Quote all entries in full, exactly.

_ _ _ _ _ _ _

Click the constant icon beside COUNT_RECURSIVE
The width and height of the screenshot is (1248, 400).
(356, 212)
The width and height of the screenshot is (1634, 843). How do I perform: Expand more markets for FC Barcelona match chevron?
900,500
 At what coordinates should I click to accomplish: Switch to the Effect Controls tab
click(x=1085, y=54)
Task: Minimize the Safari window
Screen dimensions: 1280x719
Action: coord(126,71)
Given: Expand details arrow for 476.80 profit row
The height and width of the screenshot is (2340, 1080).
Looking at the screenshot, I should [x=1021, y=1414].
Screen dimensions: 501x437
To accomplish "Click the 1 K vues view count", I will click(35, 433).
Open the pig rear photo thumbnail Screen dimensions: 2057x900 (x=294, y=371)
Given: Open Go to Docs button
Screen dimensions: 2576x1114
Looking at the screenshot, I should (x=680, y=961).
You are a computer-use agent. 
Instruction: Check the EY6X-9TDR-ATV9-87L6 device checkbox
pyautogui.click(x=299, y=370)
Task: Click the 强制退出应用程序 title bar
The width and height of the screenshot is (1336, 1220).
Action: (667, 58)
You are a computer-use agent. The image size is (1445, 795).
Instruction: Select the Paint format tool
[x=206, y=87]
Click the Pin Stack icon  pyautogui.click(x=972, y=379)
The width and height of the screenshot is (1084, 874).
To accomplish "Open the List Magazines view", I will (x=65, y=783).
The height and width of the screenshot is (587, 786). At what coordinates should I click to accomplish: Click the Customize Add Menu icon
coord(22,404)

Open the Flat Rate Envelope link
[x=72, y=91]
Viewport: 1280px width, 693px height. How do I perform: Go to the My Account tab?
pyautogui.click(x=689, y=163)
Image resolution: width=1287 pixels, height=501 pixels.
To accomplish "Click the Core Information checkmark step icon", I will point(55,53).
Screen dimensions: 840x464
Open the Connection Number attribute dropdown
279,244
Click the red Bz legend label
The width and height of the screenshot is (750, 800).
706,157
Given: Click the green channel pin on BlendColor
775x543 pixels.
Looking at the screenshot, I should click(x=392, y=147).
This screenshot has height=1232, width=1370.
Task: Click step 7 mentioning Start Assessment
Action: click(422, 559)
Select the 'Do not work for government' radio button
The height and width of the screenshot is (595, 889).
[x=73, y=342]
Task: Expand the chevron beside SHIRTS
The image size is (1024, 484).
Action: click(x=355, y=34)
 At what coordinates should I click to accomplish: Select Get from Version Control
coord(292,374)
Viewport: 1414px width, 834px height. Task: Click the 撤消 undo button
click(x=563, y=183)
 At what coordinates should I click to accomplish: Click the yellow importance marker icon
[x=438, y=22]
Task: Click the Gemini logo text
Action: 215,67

_ _ _ _ _ _ _

* TASK RESULT
Click the constant icon beside COUNT_RECURSIVE
The width and height of the screenshot is (1248, 400).
(356, 212)
The width and height of the screenshot is (1634, 843). How do I perform: Expand more markets for FC Barcelona match chevron?
900,500
 At what coordinates should I click to accomplish: Switch to the Effect Controls tab
click(x=1085, y=54)
Task: Minimize the Safari window
Screen dimensions: 1280x719
Action: coord(126,71)
Given: Expand details arrow for 476.80 profit row
The height and width of the screenshot is (2340, 1080).
Looking at the screenshot, I should [x=1021, y=1414].
Screen dimensions: 501x437
To accomplish "Click the 1 K vues view count", I will click(35, 433).
Open the pig rear photo thumbnail Screen dimensions: 2057x900 (x=294, y=371)
Given: Open Go to Docs button
Screen dimensions: 2576x1114
Looking at the screenshot, I should (x=680, y=961).
You are a computer-use agent. 
Instruction: Check the EY6X-9TDR-ATV9-87L6 device checkbox
pyautogui.click(x=299, y=370)
Task: Click the 强制退出应用程序 title bar
The width and height of the screenshot is (1336, 1220).
Action: (667, 58)
You are a computer-use agent. The image size is (1445, 795).
Instruction: Select the Paint format tool
[x=206, y=87]
Click the Pin Stack icon  pyautogui.click(x=972, y=379)
The width and height of the screenshot is (1084, 874).
To accomplish "Open the List Magazines view", I will (x=65, y=783).
The height and width of the screenshot is (587, 786). At what coordinates should I click to accomplish: Click the Customize Add Menu icon
coord(22,404)

Open the Flat Rate Envelope link
[x=72, y=91]
Viewport: 1280px width, 693px height. How do I perform: Go to the My Account tab?
pyautogui.click(x=689, y=163)
Image resolution: width=1287 pixels, height=501 pixels.
To accomplish "Click the Core Information checkmark step icon", I will point(55,53).
Screen dimensions: 840x464
Open the Connection Number attribute dropdown
279,244
Click the red Bz legend label
The width and height of the screenshot is (750, 800).
706,157
Given: Click the green channel pin on BlendColor
775x543 pixels.
Looking at the screenshot, I should click(x=392, y=147).
This screenshot has height=1232, width=1370.
Task: Click step 7 mentioning Start Assessment
Action: click(422, 559)
Select the 'Do not work for government' radio button
The height and width of the screenshot is (595, 889).
[x=73, y=342]
Task: Expand the chevron beside SHIRTS
The image size is (1024, 484).
Action: click(x=355, y=34)
 At what coordinates should I click to accomplish: Select Get from Version Control
coord(292,374)
Viewport: 1414px width, 834px height. Task: Click the 撤消 undo button
click(x=563, y=183)
 At what coordinates should I click to accomplish: Click the yellow importance marker icon
[x=438, y=22]
Task: Click the Gemini logo text
Action: 215,67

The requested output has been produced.